Доктор, улыбаясь, поднял плечи.
— Что вам угодно знать? — проговорил он.
— Позвольте! Ну, вот здесь нас, — Бестужева оглянулась, — человек тридцать, я думаю… Чья судьба вас интересует больше других?
Аграфене Петровне главным образом, как и каждому из присутствовавших, хотелось узнать свою собственную судьбу; но она нарочно, не желая говорить о себе, поставила вопрос так, будучи уверена, что, разумеется, самою интересною будет найдена именно ее судьба. Дочь первого лица не только в городе, но и во всей Курляндии, она уже давно привыкла к лести, которою тешили ее самолюбие все окружающие, отчасти вследствие высокого положения ее отца, а отчасти и вследствие собственного ее ума, молодости и красоты.
— Наиболее интересная судьба ожидает князя, — заговорил доктор и опять обернулся в сторону Волконского, и все снова стали смотреть на него. — Вам в жизни предстоит много борьбы духовной — и победа останется за вами. Не отчаивайтесь! Будьте бодры! В положении самом жалостливом вы будете все-таки всегда выше людей, вас окружающих. Может быть, мы встретимся еще когда-нибудь, — заключил доктор серьезным, мерным голосом, каждый звук которого отдавался в сердце Никиты Федоровича.
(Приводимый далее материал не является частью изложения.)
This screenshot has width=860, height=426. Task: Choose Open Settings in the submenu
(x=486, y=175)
"Так вот он какой — этот Волконский! — думала Аграфена Петровна, взглядывая на князя Никиту. — Вот что!.."
И она не могла не ощутить в себе все-таки горделивого сознания, что вот человека, которого она видит теперь у себя совсем молодым, и который, вероятно, вместе с другими робеет пред нею, ждет впереди совершенно особенная, таинственная будущность, отличная от будущего других.
Доктор, собственно, ничем не мог сию минуту подтвердить сделанное предсказание. Известно было только, что он никогда не видал Волконского, и никто не мог говорить ему о нем, потому что, кроме Черемзина, почти никто не знал в Митаве князя, вовсе не принадлежавшего к жизни города. Это было странно. Но не это заставило всех поверить словам немца. Особенное доверие возбуждал его мерный, серьезный голос, который, казалось, никогда не говорил неправды.
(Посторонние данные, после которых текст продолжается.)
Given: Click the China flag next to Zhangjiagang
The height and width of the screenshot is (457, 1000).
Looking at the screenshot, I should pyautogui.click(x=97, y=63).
— Ну, и из женского находящегося здесь общества, — снова спросила Бестужева, желая все-таки добиться своего, — кому вы предскажете будущность?
Доктор поднялся со своего места, налил из стоявшего не столе у стены графина воды в стакан и достал из кармана складную серебряную ложку.
Все в комнате с напряженным вниманием следили за малейшим его движением. Он вынул из канделябра восковую свечу и, отломив от нее кусок и распустив его в своей ложке, быстро вылил растопленный воск в стакан.